Dataset records
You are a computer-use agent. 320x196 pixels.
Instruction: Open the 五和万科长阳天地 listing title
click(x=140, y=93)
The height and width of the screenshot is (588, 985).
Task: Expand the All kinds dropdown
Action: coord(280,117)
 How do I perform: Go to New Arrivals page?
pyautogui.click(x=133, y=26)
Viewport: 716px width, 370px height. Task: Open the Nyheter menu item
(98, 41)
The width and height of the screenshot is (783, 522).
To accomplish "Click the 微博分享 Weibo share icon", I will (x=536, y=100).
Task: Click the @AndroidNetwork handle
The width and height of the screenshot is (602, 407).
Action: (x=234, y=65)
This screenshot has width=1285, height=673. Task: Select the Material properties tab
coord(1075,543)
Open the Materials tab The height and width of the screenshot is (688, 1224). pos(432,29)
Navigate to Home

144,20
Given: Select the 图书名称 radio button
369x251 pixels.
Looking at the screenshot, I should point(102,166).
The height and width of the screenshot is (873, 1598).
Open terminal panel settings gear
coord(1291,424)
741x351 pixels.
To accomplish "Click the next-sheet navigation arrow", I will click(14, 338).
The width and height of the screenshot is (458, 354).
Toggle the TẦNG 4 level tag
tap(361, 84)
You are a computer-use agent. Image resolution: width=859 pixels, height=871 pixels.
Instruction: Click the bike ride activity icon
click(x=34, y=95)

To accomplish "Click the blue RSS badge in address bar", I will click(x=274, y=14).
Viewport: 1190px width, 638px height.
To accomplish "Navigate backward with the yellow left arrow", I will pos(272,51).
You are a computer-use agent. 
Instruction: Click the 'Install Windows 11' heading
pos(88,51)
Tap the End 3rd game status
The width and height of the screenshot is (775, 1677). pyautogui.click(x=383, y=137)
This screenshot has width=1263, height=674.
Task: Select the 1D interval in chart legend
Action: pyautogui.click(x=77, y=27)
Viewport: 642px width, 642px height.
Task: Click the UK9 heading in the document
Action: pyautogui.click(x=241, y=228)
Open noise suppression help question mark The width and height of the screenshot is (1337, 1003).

Your instructions
Copy out all of the records above word for word, line by line, without changing anything.

Response
You are a computer-use agent. 320x196 pixels.
Instruction: Open the 五和万科长阳天地 listing title
click(x=140, y=93)
The height and width of the screenshot is (588, 985).
Task: Expand the All kinds dropdown
Action: coord(280,117)
 How do I perform: Go to New Arrivals page?
pyautogui.click(x=133, y=26)
Viewport: 716px width, 370px height. Task: Open the Nyheter menu item
(98, 41)
The width and height of the screenshot is (783, 522).
To accomplish "Click the 微博分享 Weibo share icon", I will (x=536, y=100).
Task: Click the @AndroidNetwork handle
The width and height of the screenshot is (602, 407).
Action: (x=234, y=65)
This screenshot has width=1285, height=673. Task: Select the Material properties tab
coord(1075,543)
Open the Materials tab The height and width of the screenshot is (688, 1224). pos(432,29)
Navigate to Home

144,20
Given: Select the 图书名称 radio button
369x251 pixels.
Looking at the screenshot, I should point(102,166).
The height and width of the screenshot is (873, 1598).
Open terminal panel settings gear
coord(1291,424)
741x351 pixels.
To accomplish "Click the next-sheet navigation arrow", I will click(14, 338).
The width and height of the screenshot is (458, 354).
Toggle the TẦNG 4 level tag
tap(361, 84)
You are a computer-use agent. Image resolution: width=859 pixels, height=871 pixels.
Instruction: Click the bike ride activity icon
click(x=34, y=95)

To accomplish "Click the blue RSS badge in address bar", I will click(x=274, y=14).
Viewport: 1190px width, 638px height.
To accomplish "Navigate backward with the yellow left arrow", I will pos(272,51).
You are a computer-use agent. 
Instruction: Click the 'Install Windows 11' heading
pos(88,51)
Tap the End 3rd game status
The width and height of the screenshot is (775, 1677). pyautogui.click(x=383, y=137)
This screenshot has width=1263, height=674.
Task: Select the 1D interval in chart legend
Action: pyautogui.click(x=77, y=27)
Viewport: 642px width, 642px height.
Task: Click the UK9 heading in the document
Action: pyautogui.click(x=241, y=228)
Open noise suppression help question mark The width and height of the screenshot is (1337, 1003).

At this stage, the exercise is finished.